Il cantautore e rapper di Rapallo presenta in anteprima al Secolo XIX la versione acustica di “Caramelle”
Brisekk
Genova - «“Caramelle” è uno dei brani preferiti del mio ultimo disco “Zenit”: parla di dipendenze, di fragilità, di una ferita in cui in tanti possono rispecchiarsi. Mette al centro esperienze vissute, che sono state superate. La narrazione e la retorica del vincente, però, non mi interessano, voglio solo raccontare e raccontarmi». Brisekk, rapper e cantautore di Rapallo, classe 2000, all’anagrafe Alessandro Briseda, una delle penne più interessanti del territorio, presenta in anteprima per il Secolo XIX la versione acustica di “Caramelle”, suonata insieme ad Alberto De Scalzi e Michele Genta, negli spazi del RoomStudio, con la direzione di Mattia Lopez. Un pezzo profondo e personale che come un pianeta fa parte dell’universo di “Zenit”, il suo ultimo progetto discografico.
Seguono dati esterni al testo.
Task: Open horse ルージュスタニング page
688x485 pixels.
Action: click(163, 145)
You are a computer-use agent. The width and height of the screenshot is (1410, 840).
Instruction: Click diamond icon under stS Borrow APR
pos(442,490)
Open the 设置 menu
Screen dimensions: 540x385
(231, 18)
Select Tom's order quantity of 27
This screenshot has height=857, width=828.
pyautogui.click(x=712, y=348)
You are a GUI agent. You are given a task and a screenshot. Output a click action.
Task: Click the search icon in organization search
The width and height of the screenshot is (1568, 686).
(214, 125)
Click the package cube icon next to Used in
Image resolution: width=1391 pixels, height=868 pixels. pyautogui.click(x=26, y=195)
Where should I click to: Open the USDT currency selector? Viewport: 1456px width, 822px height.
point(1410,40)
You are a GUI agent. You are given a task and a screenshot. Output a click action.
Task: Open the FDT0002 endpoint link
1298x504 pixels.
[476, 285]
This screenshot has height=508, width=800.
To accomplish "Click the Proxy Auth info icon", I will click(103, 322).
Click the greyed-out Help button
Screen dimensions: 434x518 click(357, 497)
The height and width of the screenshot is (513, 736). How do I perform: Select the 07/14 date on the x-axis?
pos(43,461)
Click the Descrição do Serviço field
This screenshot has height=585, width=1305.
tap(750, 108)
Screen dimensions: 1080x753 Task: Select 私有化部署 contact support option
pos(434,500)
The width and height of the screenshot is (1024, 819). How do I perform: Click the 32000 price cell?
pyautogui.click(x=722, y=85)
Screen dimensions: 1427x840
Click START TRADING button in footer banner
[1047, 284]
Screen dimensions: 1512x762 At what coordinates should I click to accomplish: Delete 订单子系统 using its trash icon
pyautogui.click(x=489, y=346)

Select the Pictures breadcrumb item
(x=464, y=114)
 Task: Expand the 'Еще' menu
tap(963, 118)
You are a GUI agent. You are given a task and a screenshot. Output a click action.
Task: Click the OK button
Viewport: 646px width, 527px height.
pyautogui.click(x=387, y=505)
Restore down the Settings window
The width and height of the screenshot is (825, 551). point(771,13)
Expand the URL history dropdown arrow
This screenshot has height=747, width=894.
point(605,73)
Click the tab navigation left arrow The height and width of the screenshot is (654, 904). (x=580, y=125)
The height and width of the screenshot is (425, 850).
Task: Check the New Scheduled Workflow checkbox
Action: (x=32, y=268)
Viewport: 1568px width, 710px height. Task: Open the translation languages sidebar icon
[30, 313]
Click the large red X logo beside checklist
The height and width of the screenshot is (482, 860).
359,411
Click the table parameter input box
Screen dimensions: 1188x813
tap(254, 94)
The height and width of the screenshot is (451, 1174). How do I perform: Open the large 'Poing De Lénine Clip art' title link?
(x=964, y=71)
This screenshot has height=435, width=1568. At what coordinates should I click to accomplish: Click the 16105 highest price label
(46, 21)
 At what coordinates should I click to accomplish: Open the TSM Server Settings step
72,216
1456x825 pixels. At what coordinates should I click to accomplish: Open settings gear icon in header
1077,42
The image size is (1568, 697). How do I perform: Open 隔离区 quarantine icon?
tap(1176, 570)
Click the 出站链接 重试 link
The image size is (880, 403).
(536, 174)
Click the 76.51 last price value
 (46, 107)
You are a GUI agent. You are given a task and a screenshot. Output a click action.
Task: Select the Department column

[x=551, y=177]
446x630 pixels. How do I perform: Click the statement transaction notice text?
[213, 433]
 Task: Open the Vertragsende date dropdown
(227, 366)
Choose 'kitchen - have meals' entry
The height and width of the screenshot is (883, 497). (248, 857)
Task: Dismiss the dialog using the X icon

«È un album che ho fatto per comunicare, per sfogarmi – dice Brisekk – sono in una fase del mio percorso in cui non mi frega nulla di “spaccare”, voglio solo vomitare fuori quello che ho dentro. Tante ragazze e ragazzi mi hanno scritto messaggi bellissimi ascoltando “Zenit”, mi fanno comprendere che hanno capito il mio viaggio. Il disco contiene della speranza, delle luci». È composto da dodici pezzi. «Sei li ho pubblicati durante l’anno, sei erano inediti – prosegue – ogni strumento dell’album è suonato, questo voglio sottolinearlo perché è stato fatto un grande lavoro sulla pasta sonora del progetto, il tutto in funzione dei live. Ecco, mi piacerebbe che il disco avesse il suo respiro, che la gente lo ascoltasse, si prendesse del tempo per farlo suo e poi portarlo sul palco per poterlo cantare con chi ha approfondito».